I think my relationships is abusive

iVillage Member
Registered: 08-26-2004
I think my relationships is abusive
2
Thu, 08-26-2004 - 11:53pm
I'm 23 and I've been going with my boyfriend for about a year now. In the beginning everything was perfect. He was sweet and fun to be with and I was really in love with him. Now I feel like my heart is breaking.

In the beginning I noticed he got angry really easily. Even if he accidently knocked something over he'd have a tantrum. Since he didn't take out his anger on me at that point I didn't think much of it until now. A few times he's hit me in the arm and leg because I feel asleep on the couch when he wanted to have sex. He even once threw a shoe at me because I dozed off. The one time that stands out in my mind the night about a month ago. It was late and I was half asleep on his couch. He walks in and punches me in the arm, telling me to wake up and help him finish the dishes.

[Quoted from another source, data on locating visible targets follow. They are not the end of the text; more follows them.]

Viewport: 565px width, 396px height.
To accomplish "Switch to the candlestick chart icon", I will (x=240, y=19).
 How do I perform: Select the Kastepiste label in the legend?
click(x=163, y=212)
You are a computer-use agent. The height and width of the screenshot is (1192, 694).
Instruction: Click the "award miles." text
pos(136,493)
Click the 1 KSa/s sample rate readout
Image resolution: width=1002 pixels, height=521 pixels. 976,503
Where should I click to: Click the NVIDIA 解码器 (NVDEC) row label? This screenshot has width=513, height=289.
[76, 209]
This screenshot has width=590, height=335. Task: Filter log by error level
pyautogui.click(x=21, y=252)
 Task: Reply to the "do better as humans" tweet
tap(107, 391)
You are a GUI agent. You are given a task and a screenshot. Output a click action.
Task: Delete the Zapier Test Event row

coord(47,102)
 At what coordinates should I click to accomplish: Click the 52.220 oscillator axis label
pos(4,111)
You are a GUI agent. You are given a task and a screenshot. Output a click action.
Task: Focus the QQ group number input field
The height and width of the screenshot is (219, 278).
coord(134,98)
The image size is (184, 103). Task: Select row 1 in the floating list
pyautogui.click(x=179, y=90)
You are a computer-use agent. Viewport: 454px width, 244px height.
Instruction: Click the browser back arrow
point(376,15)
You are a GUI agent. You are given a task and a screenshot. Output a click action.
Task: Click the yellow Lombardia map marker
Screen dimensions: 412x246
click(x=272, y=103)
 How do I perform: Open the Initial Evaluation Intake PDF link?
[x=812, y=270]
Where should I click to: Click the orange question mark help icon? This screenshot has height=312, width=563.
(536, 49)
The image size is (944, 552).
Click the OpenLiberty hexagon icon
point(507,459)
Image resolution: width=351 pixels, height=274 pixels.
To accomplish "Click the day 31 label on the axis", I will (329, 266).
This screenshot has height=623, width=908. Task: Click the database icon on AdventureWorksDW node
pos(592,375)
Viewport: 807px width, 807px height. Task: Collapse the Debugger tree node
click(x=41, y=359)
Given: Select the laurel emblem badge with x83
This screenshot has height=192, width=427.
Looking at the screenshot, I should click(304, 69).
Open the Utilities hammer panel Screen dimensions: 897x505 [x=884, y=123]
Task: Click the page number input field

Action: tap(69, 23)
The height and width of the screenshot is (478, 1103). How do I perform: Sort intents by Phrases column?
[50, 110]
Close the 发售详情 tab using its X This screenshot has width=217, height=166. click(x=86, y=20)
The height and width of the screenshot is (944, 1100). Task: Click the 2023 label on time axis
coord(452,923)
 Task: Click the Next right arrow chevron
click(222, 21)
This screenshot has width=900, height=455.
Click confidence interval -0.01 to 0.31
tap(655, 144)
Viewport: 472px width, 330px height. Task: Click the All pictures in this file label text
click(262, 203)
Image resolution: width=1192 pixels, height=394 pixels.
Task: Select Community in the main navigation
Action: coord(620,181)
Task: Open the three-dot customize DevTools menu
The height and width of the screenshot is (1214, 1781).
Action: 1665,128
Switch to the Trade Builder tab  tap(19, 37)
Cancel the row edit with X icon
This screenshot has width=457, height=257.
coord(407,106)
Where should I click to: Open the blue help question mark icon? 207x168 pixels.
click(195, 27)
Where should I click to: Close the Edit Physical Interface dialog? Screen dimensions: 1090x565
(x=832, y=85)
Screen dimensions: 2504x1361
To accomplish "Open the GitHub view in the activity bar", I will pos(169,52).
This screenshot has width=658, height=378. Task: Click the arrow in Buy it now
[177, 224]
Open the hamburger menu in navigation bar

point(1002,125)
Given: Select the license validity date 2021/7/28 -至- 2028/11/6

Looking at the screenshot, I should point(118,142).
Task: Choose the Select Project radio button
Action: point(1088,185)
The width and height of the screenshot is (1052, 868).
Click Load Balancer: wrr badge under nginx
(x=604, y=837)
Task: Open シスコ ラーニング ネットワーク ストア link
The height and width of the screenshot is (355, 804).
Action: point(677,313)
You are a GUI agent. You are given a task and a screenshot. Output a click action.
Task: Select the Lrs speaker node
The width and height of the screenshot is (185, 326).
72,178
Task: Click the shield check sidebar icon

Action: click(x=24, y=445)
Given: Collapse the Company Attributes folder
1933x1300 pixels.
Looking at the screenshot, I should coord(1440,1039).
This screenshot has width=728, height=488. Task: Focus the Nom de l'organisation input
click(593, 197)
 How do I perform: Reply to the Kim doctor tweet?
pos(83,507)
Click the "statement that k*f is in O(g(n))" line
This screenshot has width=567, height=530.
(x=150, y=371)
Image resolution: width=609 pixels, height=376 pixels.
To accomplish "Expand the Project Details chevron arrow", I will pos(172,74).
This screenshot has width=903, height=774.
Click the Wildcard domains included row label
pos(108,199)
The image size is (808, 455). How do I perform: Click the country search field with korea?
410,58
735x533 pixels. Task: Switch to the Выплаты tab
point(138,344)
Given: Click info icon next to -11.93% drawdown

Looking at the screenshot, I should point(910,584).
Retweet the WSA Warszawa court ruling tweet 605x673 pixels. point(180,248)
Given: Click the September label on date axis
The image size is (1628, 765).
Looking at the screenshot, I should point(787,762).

Not only that he's always yelling at me. He yells at me if the bed is messy. He yells at me if there's food in the sink. He treats me like I'm always doing something wrong. He calls me stupid ass for no reason at all. I finally stood up to him last week and told him not to talk to me like that again. He acted like what he said was no big deal. If I say no to sex he yells at me. Saying he does so much for me that I owe him. It's like I'm dating two people sometimes. One minuet he's the sweet thoughtful man I feel in love with. The next he's a angry hurtful jerk

I can't believe that I didn't relieze how crazy things were until now. I actually thought that because I wasn't being punched in the face that I wasen't being treated badly. I feel so stupid for letting myself get into a situation like this. I never thought I would be in a relationship like this. I really need some help. I don't know what to do. Everyone see's us as the perfect couple so I don't know who would believe that this was going on. Is my relationship abusive? What do I say to him? How do I make it stop?

iVillage Member
Registered: 12-16-1997
Fri, 08-27-2004 - 2:52am
Hi Astra,

I'm really sorry that your heart is breaking right now. After all you've described in how your BF has been treating you, it's perfectly understandable why you're hurting.

Before I give you my two cents, let me ask you -- if your favorite restaurant began giving you crappy service and burnt food, would you continue eating there while pleading with them to give you better service or would you just take your business elsewhere?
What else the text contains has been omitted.